Problem statement
Could you write out the records below exactly as they appear?

* * * * * * *

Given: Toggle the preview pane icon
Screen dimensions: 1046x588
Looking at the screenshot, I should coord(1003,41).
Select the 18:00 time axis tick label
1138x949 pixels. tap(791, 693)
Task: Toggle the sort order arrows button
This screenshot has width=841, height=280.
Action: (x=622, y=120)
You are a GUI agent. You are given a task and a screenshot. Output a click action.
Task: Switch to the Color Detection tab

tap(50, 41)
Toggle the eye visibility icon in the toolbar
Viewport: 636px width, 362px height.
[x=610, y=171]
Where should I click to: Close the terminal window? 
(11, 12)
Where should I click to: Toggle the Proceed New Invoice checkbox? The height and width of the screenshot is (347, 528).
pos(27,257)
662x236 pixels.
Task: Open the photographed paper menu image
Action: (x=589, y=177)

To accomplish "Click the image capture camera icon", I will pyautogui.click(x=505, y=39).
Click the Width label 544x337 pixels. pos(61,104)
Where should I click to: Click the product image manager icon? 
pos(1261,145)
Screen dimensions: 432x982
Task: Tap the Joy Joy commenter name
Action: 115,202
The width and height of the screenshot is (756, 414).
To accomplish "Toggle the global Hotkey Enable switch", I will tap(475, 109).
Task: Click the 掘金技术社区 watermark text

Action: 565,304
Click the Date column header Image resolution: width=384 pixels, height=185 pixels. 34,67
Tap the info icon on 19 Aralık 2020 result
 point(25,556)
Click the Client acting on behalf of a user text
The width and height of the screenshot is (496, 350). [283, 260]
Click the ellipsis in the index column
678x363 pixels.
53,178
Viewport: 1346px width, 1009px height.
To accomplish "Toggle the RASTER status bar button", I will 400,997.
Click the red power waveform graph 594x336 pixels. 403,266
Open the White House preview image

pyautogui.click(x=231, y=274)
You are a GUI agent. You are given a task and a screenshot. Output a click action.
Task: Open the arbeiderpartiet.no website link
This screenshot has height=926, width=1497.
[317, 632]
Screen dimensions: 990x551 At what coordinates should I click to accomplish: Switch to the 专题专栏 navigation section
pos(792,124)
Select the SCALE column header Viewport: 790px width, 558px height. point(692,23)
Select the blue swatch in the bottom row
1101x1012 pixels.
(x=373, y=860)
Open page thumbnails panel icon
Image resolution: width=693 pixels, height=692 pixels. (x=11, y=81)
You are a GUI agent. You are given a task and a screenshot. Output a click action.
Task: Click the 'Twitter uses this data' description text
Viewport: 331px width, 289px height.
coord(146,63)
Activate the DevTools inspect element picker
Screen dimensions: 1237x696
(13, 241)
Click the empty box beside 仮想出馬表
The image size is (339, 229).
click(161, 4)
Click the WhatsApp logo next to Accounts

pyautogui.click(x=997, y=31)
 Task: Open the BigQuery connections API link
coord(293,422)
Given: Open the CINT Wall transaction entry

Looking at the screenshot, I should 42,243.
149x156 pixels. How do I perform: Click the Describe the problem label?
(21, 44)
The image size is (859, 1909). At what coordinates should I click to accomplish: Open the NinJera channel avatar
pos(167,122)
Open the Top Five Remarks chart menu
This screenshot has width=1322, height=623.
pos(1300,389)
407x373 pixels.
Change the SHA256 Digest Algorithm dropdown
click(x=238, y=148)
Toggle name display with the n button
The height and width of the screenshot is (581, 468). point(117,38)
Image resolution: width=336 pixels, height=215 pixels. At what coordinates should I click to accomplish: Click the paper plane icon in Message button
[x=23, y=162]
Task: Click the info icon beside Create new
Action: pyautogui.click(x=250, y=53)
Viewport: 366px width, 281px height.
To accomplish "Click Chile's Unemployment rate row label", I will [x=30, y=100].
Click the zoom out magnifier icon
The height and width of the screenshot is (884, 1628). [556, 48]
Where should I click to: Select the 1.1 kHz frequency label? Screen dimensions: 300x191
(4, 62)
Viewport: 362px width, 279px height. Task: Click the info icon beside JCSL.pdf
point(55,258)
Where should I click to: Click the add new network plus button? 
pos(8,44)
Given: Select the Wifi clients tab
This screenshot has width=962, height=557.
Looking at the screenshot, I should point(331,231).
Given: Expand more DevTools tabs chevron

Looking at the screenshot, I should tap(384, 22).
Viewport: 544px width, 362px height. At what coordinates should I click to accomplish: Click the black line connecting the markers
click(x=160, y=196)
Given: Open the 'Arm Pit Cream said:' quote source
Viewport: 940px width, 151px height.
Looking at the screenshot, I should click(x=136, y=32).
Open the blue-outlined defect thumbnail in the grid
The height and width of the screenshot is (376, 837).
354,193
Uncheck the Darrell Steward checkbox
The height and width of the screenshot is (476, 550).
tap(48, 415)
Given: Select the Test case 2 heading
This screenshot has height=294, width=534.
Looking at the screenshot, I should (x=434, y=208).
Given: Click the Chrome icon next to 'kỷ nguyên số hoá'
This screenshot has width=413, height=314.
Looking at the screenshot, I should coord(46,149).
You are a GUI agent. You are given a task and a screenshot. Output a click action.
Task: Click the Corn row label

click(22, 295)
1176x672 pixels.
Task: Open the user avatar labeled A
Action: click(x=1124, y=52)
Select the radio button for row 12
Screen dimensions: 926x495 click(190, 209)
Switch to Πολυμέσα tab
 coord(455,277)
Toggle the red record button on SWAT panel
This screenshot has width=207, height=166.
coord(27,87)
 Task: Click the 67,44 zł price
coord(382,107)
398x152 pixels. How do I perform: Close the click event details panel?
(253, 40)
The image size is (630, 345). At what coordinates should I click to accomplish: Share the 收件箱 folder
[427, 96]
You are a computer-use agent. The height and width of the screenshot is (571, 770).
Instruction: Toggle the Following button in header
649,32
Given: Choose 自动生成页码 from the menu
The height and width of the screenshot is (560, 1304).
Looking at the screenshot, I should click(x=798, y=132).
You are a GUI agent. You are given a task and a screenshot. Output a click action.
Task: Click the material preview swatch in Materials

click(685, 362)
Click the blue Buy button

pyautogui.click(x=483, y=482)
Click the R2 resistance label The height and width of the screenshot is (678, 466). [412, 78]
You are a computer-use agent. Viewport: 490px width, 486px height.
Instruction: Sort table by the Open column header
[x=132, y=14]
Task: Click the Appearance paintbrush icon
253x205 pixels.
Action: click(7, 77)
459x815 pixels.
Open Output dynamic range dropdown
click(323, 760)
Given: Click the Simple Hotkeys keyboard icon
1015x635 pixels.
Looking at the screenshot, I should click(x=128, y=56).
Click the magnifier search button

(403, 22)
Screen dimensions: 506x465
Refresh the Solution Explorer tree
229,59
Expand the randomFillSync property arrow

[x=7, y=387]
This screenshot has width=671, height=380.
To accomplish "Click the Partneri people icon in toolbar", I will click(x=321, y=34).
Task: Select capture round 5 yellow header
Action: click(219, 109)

* * * * * * *

Output for this task
Given: Toggle the preview pane icon
Screen dimensions: 1046x588
Looking at the screenshot, I should coord(1003,41).
Select the 18:00 time axis tick label
1138x949 pixels. tap(791, 693)
Task: Toggle the sort order arrows button
This screenshot has width=841, height=280.
Action: (x=622, y=120)
You are a GUI agent. You are given a task and a screenshot. Output a click action.
Task: Switch to the Color Detection tab

tap(50, 41)
Toggle the eye visibility icon in the toolbar
Viewport: 636px width, 362px height.
[x=610, y=171]
Where should I click to: Close the terminal window? 
(11, 12)
Where should I click to: Toggle the Proceed New Invoice checkbox? The height and width of the screenshot is (347, 528).
pos(27,257)
662x236 pixels.
Task: Open the photographed paper menu image
Action: (x=589, y=177)

To accomplish "Click the image capture camera icon", I will pyautogui.click(x=505, y=39).
Click the Width label 544x337 pixels. pos(61,104)
Where should I click to: Click the product image manager icon? 
pos(1261,145)
Screen dimensions: 432x982
Task: Tap the Joy Joy commenter name
Action: 115,202
The width and height of the screenshot is (756, 414).
To accomplish "Toggle the global Hotkey Enable switch", I will tap(475, 109).
Task: Click the 掘金技术社区 watermark text

Action: 565,304
Click the Date column header Image resolution: width=384 pixels, height=185 pixels. 34,67
Tap the info icon on 19 Aralık 2020 result
 point(25,556)
Click the Client acting on behalf of a user text
The width and height of the screenshot is (496, 350). [283, 260]
Click the ellipsis in the index column
678x363 pixels.
53,178
Viewport: 1346px width, 1009px height.
To accomplish "Toggle the RASTER status bar button", I will 400,997.
Click the red power waveform graph 594x336 pixels. 403,266
Open the White House preview image

pyautogui.click(x=231, y=274)
You are a GUI agent. You are given a task and a screenshot. Output a click action.
Task: Open the arbeiderpartiet.no website link
This screenshot has height=926, width=1497.
[317, 632]
Screen dimensions: 990x551 At what coordinates should I click to accomplish: Switch to the 专题专栏 navigation section
pos(792,124)
Select the SCALE column header Viewport: 790px width, 558px height. point(692,23)
Select the blue swatch in the bottom row
1101x1012 pixels.
(x=373, y=860)
Open page thumbnails panel icon
Image resolution: width=693 pixels, height=692 pixels. (x=11, y=81)
You are a GUI agent. You are given a task and a screenshot. Output a click action.
Task: Click the 'Twitter uses this data' description text
Viewport: 331px width, 289px height.
coord(146,63)
Activate the DevTools inspect element picker
Screen dimensions: 1237x696
(13, 241)
Click the empty box beside 仮想出馬表
The image size is (339, 229).
click(161, 4)
Click the WhatsApp logo next to Accounts

pyautogui.click(x=997, y=31)
 Task: Open the BigQuery connections API link
coord(293,422)
Given: Open the CINT Wall transaction entry

Looking at the screenshot, I should 42,243.
149x156 pixels. How do I perform: Click the Describe the problem label?
(21, 44)
The image size is (859, 1909). At what coordinates should I click to accomplish: Open the NinJera channel avatar
pos(167,122)
Open the Top Five Remarks chart menu
This screenshot has width=1322, height=623.
pos(1300,389)
407x373 pixels.
Change the SHA256 Digest Algorithm dropdown
click(x=238, y=148)
Toggle name display with the n button
The height and width of the screenshot is (581, 468). point(117,38)
Image resolution: width=336 pixels, height=215 pixels. At what coordinates should I click to accomplish: Click the paper plane icon in Message button
[x=23, y=162]
Task: Click the info icon beside Create new
Action: pyautogui.click(x=250, y=53)
Viewport: 366px width, 281px height.
To accomplish "Click Chile's Unemployment rate row label", I will [x=30, y=100].
Click the zoom out magnifier icon
The height and width of the screenshot is (884, 1628). [556, 48]
Where should I click to: Select the 1.1 kHz frequency label? Screen dimensions: 300x191
(4, 62)
Viewport: 362px width, 279px height. Task: Click the info icon beside JCSL.pdf
point(55,258)
Where should I click to: Click the add new network plus button? 
pos(8,44)
Given: Select the Wifi clients tab
This screenshot has width=962, height=557.
Looking at the screenshot, I should point(331,231).
Given: Expand more DevTools tabs chevron

Looking at the screenshot, I should tap(384, 22).
Viewport: 544px width, 362px height. At what coordinates should I click to accomplish: Click the black line connecting the markers
click(x=160, y=196)
Given: Open the 'Arm Pit Cream said:' quote source
Viewport: 940px width, 151px height.
Looking at the screenshot, I should click(x=136, y=32).
Open the blue-outlined defect thumbnail in the grid
The height and width of the screenshot is (376, 837).
354,193
Uncheck the Darrell Steward checkbox
The height and width of the screenshot is (476, 550).
tap(48, 415)
Given: Select the Test case 2 heading
This screenshot has height=294, width=534.
Looking at the screenshot, I should (x=434, y=208).
Given: Click the Chrome icon next to 'kỷ nguyên số hoá'
This screenshot has width=413, height=314.
Looking at the screenshot, I should coord(46,149).
You are a GUI agent. You are given a task and a screenshot. Output a click action.
Task: Click the Corn row label

click(22, 295)
1176x672 pixels.
Task: Open the user avatar labeled A
Action: click(x=1124, y=52)
Select the radio button for row 12
Screen dimensions: 926x495 click(190, 209)
Switch to Πολυμέσα tab
 coord(455,277)
Toggle the red record button on SWAT panel
This screenshot has width=207, height=166.
coord(27,87)
 Task: Click the 67,44 zł price
coord(382,107)
398x152 pixels. How do I perform: Close the click event details panel?
(253, 40)
The image size is (630, 345). At what coordinates should I click to accomplish: Share the 收件箱 folder
[427, 96]
You are a computer-use agent. The height and width of the screenshot is (571, 770).
Instruction: Toggle the Following button in header
649,32
Given: Choose 自动生成页码 from the menu
The height and width of the screenshot is (560, 1304).
Looking at the screenshot, I should click(x=798, y=132).
You are a GUI agent. You are given a task and a screenshot. Output a click action.
Task: Click the material preview swatch in Materials

click(685, 362)
Click the blue Buy button

pyautogui.click(x=483, y=482)
Click the R2 resistance label The height and width of the screenshot is (678, 466). [412, 78]
You are a computer-use agent. Viewport: 490px width, 486px height.
Instruction: Sort table by the Open column header
[x=132, y=14]
Task: Click the Appearance paintbrush icon
253x205 pixels.
Action: click(7, 77)
459x815 pixels.
Open Output dynamic range dropdown
click(323, 760)
Given: Click the Simple Hotkeys keyboard icon
1015x635 pixels.
Looking at the screenshot, I should click(x=128, y=56).
Click the magnifier search button

(403, 22)
Screen dimensions: 506x465
Refresh the Solution Explorer tree
229,59
Expand the randomFillSync property arrow

[x=7, y=387]
This screenshot has width=671, height=380.
To accomplish "Click the Partneri people icon in toolbar", I will click(x=321, y=34).
Task: Select capture round 5 yellow header
Action: click(219, 109)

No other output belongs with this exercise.